Cell coding startup and science institute partner on a moonshot mission to create every human cell type for biomedical research and therapy

CAMBRIDGE, 22nd Octoberbit.bio, a UK biomedical startup backed by Silicon Valley investors, has partnered with the London Institute for Mathematical Sciences, marking a milestone in the fusion of mathematics and biology for coding human cells. The partnership, which aims to read out and reprogram all human cells like software, will challenge the conventional understanding of cell biology, mathematics and biological engineering. The partnership heralds the fusion of previously separate industries such as software and synthetic biology to create a new industry in the industrial-scale production of human cells for biomedical testing and treatment.

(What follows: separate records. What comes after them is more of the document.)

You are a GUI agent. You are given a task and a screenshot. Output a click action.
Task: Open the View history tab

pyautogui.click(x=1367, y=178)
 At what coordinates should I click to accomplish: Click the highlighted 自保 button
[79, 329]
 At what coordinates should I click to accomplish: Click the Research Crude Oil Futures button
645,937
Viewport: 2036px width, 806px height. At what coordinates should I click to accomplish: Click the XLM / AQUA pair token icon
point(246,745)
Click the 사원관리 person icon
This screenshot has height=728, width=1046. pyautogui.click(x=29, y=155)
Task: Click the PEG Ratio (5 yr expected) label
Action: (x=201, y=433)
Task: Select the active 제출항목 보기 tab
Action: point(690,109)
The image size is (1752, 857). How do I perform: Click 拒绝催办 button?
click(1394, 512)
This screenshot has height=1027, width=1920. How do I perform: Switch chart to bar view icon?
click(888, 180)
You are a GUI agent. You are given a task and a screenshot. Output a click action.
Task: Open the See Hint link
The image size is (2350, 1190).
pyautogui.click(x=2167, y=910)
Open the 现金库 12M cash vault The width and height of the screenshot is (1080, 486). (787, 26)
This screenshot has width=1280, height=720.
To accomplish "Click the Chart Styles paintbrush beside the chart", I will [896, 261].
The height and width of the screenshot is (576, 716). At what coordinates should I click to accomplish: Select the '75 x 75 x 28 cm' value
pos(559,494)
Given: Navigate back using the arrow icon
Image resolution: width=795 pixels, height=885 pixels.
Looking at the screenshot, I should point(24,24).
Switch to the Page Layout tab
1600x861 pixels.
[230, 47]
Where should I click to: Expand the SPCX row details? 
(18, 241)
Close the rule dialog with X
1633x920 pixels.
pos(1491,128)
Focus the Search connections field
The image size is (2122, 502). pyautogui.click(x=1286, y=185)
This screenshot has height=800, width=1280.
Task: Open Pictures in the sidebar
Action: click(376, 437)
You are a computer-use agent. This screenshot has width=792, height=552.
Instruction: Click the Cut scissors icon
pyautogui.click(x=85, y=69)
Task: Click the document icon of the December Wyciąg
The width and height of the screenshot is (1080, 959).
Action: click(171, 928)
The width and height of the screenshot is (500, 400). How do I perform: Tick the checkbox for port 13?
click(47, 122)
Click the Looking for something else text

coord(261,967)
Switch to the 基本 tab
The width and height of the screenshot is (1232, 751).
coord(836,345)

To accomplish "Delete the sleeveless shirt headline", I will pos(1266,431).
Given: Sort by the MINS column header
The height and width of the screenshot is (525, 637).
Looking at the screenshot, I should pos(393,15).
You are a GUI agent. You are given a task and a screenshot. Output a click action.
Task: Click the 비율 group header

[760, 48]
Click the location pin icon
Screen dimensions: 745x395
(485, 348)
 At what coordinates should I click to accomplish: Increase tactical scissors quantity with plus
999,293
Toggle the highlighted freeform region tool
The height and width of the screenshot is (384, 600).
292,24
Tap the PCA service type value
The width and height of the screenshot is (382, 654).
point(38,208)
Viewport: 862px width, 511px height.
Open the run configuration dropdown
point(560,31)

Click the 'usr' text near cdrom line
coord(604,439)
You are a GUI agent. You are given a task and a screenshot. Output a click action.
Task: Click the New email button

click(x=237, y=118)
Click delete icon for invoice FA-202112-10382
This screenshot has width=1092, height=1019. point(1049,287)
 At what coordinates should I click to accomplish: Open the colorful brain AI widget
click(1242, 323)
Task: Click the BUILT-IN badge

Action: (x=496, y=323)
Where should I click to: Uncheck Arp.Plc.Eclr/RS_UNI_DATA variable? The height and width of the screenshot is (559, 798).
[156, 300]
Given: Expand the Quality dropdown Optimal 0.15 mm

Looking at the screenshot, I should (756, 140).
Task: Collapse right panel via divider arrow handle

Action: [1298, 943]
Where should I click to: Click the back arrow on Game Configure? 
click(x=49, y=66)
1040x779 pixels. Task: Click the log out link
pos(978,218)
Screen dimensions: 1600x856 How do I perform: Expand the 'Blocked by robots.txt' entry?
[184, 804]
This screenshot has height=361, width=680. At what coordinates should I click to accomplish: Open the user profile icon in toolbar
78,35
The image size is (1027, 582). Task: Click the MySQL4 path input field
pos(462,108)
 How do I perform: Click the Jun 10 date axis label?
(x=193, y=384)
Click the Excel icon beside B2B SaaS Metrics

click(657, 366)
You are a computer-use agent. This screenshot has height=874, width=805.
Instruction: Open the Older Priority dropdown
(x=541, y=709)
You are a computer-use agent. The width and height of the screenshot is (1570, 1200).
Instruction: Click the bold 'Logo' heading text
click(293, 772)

Currently, cell therapies for diseases such as cancer are hampered by the lack of available human cells, while drugs tested on animals have a 97% failure rate, partly due to differences between animal and human cells. Synthetic biology, the redesign of organisms for new purposes, has been hindered by the difficulty in unlocking the fundamental laws governing cell identity. This new partnership aims to unlock the ‘operating system of life’ to facilitate the first mass-production of human cells for research and therapy purposes.
 
bit.bio is a Cambridge synthetic biology spinout, backed by leading biotech investors who include Rick Klausner, the former US National Cancer Institute Director. It has already created the first large-scale, high-purity batches of neurons, muscle cells and oligodendrocytes and has developed a patented technique that could custom-build any human cell. The company boasts a stellar scientific team including Dr Roger Pedersen, one of the pioneers of human stem cell biology and Dr Marius Wernig, a trailblazer in cell reprogramming and co-director of the Stanford Stem Cell Institute.
 
The London Institute for Mathematical Sciences is a private physics and maths research centre where scientists can commit themselves full-time to research. Its board includes a former Chief Scientific Adviser to the Government and a former Chief Scientist at the Ministry of Defence. The London Institute has previously been funded by DARPA to uncover fundamental laws in biology, and it has led pioneering work in similar fields from the geometry of genome space to the models of genetic regulatory networks.
 
Dr Mark Kotter, Founder and CEO of bit.bio, said: “Our collaboration with LIMS will help to decode the ‘operating system of life’. This will unlock opportunities, including a new generation of cell therapies for tackling diseases such as cancer and dementia, accelerating drug development and could even help us combat pandemics of the future.”
 
Dr Thomas Fink, founder and director of the London institute for Mathematical Sciences, said: “Life is the final frontier of mathematics and the marriage of maths and biology will change the face of both disciplines. Decoding cellular identity will require entirely new kinds of mathematics, as well as a deeper understanding of machine learning. Living organisms exhibit extraordinary concision and elegance, the hallmarks of mathematical structure. The human genome amounts to just 3 gigabytes of data. But viruses, a mere 7 kilobytes, can redirect it by calling up just the right subroutines, in a similar way to how modular software works. Uncovering the operating system of life could enable us to engineer human cells as readily as we do software”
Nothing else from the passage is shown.